(Source data)
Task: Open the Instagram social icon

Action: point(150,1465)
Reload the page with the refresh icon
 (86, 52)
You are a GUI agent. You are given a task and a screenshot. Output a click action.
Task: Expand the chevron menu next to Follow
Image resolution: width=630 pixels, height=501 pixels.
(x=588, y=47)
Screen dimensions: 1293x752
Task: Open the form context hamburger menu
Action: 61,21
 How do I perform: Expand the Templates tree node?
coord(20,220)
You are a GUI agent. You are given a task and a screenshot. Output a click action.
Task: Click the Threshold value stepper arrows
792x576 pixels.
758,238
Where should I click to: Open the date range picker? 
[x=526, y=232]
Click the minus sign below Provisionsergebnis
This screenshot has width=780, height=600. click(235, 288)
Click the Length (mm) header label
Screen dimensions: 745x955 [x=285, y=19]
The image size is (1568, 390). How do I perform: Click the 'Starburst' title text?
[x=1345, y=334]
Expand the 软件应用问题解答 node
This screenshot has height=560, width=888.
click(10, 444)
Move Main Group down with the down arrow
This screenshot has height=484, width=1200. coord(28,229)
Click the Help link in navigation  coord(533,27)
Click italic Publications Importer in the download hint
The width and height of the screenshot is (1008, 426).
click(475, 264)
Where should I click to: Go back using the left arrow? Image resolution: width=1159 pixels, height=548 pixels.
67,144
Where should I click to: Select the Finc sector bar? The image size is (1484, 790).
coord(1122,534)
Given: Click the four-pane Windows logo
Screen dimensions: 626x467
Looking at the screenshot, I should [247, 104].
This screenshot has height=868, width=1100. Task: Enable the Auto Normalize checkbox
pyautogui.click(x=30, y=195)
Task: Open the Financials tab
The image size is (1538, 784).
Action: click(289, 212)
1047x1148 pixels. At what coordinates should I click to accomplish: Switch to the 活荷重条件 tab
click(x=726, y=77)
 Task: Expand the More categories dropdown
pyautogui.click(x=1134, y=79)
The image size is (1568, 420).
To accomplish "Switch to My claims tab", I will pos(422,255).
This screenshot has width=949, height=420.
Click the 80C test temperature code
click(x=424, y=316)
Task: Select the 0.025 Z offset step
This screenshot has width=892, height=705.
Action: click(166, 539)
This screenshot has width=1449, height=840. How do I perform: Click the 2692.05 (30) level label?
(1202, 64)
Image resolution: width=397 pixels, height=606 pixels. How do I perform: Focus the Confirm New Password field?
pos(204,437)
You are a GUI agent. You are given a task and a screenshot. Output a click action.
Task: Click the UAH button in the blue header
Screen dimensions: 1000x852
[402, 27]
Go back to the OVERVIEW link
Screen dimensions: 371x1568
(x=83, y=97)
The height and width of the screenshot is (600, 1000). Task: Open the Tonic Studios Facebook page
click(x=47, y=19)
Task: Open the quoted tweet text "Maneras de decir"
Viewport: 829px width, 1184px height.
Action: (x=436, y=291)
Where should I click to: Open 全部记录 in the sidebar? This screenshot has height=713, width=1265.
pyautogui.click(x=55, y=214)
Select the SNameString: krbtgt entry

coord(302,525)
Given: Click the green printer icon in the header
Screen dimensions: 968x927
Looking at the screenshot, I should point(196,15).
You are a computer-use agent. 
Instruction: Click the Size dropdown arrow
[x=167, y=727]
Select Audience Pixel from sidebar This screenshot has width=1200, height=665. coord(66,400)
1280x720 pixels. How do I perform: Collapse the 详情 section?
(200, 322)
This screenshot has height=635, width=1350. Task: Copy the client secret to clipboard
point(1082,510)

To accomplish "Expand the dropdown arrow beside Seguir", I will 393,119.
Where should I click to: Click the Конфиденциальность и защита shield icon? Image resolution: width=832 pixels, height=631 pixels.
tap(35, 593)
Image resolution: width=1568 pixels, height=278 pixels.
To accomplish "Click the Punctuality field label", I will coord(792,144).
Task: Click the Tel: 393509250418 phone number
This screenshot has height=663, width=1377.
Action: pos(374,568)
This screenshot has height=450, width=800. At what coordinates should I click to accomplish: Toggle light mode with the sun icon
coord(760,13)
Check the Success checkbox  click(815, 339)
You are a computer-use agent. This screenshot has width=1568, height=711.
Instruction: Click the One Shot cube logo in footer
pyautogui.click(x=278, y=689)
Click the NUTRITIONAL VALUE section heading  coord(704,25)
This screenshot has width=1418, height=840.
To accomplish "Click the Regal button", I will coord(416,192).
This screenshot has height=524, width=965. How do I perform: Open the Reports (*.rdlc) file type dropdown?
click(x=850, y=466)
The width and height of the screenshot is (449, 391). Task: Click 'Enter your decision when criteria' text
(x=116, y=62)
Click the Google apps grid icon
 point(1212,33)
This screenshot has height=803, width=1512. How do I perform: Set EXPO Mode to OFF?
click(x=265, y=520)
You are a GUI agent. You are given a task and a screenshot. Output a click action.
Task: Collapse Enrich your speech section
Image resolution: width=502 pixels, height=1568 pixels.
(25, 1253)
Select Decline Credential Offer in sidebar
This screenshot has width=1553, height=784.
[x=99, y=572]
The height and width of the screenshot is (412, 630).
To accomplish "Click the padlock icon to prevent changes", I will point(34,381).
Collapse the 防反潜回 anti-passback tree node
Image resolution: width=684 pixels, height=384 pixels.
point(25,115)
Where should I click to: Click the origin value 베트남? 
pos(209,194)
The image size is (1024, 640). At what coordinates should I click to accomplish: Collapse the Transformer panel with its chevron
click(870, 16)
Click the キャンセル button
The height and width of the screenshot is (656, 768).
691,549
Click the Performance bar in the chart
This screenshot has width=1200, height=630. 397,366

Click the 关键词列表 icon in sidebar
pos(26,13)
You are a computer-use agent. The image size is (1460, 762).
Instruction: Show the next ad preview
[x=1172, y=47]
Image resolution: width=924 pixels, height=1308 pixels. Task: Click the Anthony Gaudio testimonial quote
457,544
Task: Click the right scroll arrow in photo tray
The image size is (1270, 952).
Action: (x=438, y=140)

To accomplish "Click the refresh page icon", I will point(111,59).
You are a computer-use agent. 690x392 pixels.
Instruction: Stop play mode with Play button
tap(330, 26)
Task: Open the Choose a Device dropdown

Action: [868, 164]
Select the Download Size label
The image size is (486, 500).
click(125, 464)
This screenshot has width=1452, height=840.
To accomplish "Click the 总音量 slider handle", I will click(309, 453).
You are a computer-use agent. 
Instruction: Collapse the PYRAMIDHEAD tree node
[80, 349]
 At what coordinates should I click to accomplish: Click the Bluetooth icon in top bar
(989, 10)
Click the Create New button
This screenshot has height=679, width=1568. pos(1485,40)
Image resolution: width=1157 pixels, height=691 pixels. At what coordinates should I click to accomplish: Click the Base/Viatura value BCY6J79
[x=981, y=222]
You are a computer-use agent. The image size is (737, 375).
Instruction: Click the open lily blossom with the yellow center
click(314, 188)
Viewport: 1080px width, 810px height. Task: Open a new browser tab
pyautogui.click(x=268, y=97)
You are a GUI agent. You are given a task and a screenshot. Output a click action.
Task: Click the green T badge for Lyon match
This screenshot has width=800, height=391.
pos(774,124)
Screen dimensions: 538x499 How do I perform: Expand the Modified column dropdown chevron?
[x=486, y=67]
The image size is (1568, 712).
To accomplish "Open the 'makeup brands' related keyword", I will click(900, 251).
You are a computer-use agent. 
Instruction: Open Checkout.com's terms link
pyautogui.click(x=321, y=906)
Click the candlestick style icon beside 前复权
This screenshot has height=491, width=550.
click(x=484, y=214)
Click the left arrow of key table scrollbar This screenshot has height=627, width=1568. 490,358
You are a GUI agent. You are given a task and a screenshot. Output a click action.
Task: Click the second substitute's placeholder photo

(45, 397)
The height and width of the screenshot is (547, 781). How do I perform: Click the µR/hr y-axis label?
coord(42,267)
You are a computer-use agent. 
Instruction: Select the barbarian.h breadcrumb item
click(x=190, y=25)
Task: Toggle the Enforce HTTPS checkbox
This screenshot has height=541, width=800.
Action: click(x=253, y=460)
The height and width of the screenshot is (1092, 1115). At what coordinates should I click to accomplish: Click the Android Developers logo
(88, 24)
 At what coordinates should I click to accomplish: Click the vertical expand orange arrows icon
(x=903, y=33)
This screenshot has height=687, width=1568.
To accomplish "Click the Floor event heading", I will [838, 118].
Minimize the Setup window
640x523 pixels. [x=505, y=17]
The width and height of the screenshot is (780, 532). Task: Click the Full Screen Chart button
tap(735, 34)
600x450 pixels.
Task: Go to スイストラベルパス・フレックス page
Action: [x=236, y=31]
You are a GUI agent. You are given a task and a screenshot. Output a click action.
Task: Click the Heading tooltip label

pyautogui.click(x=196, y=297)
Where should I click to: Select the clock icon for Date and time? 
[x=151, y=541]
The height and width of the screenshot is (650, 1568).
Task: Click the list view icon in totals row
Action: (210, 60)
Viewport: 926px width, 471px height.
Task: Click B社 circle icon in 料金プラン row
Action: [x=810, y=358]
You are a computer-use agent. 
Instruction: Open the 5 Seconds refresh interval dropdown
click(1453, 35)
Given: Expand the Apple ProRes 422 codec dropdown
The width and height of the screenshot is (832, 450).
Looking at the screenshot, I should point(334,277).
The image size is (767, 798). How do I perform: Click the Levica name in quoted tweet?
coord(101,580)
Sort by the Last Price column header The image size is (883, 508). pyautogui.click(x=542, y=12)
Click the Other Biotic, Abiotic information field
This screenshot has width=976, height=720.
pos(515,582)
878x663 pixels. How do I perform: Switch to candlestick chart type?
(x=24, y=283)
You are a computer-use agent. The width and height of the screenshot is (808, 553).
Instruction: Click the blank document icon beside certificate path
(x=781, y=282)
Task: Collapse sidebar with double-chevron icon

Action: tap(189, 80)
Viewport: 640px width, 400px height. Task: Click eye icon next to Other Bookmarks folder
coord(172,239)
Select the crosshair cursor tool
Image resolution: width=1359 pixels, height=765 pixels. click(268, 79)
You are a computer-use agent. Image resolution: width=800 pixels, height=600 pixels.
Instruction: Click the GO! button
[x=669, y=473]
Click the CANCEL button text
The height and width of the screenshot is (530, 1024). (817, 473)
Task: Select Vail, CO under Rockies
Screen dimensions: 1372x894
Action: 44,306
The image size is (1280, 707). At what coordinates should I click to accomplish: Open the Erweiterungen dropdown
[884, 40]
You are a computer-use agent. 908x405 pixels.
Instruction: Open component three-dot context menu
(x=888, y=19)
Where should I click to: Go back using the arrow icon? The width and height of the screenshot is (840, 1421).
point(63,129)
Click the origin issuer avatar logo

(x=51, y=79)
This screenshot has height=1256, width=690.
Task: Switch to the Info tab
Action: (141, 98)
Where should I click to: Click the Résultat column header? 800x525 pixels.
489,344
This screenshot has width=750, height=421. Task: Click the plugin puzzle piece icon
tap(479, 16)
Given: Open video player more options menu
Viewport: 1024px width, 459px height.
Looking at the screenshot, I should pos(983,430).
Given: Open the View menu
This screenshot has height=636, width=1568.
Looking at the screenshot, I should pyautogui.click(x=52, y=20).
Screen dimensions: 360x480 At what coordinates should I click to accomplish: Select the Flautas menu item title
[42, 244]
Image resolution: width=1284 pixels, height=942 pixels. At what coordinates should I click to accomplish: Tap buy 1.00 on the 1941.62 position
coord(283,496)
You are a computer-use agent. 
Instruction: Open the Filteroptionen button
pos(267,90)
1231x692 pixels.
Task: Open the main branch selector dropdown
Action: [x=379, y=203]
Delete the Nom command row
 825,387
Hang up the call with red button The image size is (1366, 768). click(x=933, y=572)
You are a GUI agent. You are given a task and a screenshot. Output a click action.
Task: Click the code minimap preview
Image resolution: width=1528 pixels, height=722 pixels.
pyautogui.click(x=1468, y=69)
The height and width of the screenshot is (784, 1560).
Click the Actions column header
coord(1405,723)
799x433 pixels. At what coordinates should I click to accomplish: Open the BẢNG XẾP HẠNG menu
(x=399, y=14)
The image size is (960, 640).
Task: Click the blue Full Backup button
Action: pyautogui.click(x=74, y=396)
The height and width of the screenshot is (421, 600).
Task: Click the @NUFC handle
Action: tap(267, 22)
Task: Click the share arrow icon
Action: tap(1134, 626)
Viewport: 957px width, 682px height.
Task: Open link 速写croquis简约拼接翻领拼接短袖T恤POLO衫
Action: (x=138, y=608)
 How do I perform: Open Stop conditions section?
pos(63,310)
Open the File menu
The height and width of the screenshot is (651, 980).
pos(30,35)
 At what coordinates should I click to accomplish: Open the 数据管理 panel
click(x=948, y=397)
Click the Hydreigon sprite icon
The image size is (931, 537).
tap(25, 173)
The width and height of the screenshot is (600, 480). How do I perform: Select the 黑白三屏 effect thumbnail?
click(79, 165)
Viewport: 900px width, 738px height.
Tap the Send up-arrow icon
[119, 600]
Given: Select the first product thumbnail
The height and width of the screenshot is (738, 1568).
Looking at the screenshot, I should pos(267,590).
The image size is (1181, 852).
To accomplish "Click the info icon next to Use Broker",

__Assignment__:
Reproduce every line of the entries above, unchanged, from the very first one down to and including the line containing "Given: Click the four-pane Windows logo".

__Exercise response__:
Task: Open the Instagram social icon

Action: point(150,1465)
Reload the page with the refresh icon
 (86, 52)
You are a GUI agent. You are given a task and a screenshot. Output a click action.
Task: Expand the chevron menu next to Follow
Image resolution: width=630 pixels, height=501 pixels.
(x=588, y=47)
Screen dimensions: 1293x752
Task: Open the form context hamburger menu
Action: 61,21
 How do I perform: Expand the Templates tree node?
coord(20,220)
You are a GUI agent. You are given a task and a screenshot. Output a click action.
Task: Click the Threshold value stepper arrows
792x576 pixels.
758,238
Where should I click to: Open the date range picker? 
[x=526, y=232]
Click the minus sign below Provisionsergebnis
This screenshot has width=780, height=600. click(235, 288)
Click the Length (mm) header label
Screen dimensions: 745x955 [x=285, y=19]
The image size is (1568, 390). How do I perform: Click the 'Starburst' title text?
[x=1345, y=334]
Expand the 软件应用问题解答 node
This screenshot has height=560, width=888.
click(10, 444)
Move Main Group down with the down arrow
This screenshot has height=484, width=1200. coord(28,229)
Click the Help link in navigation  coord(533,27)
Click italic Publications Importer in the download hint
The width and height of the screenshot is (1008, 426).
click(475, 264)
Where should I click to: Go back using the left arrow? Image resolution: width=1159 pixels, height=548 pixels.
67,144
Where should I click to: Select the Finc sector bar? The image size is (1484, 790).
coord(1122,534)
Given: Click the four-pane Windows logo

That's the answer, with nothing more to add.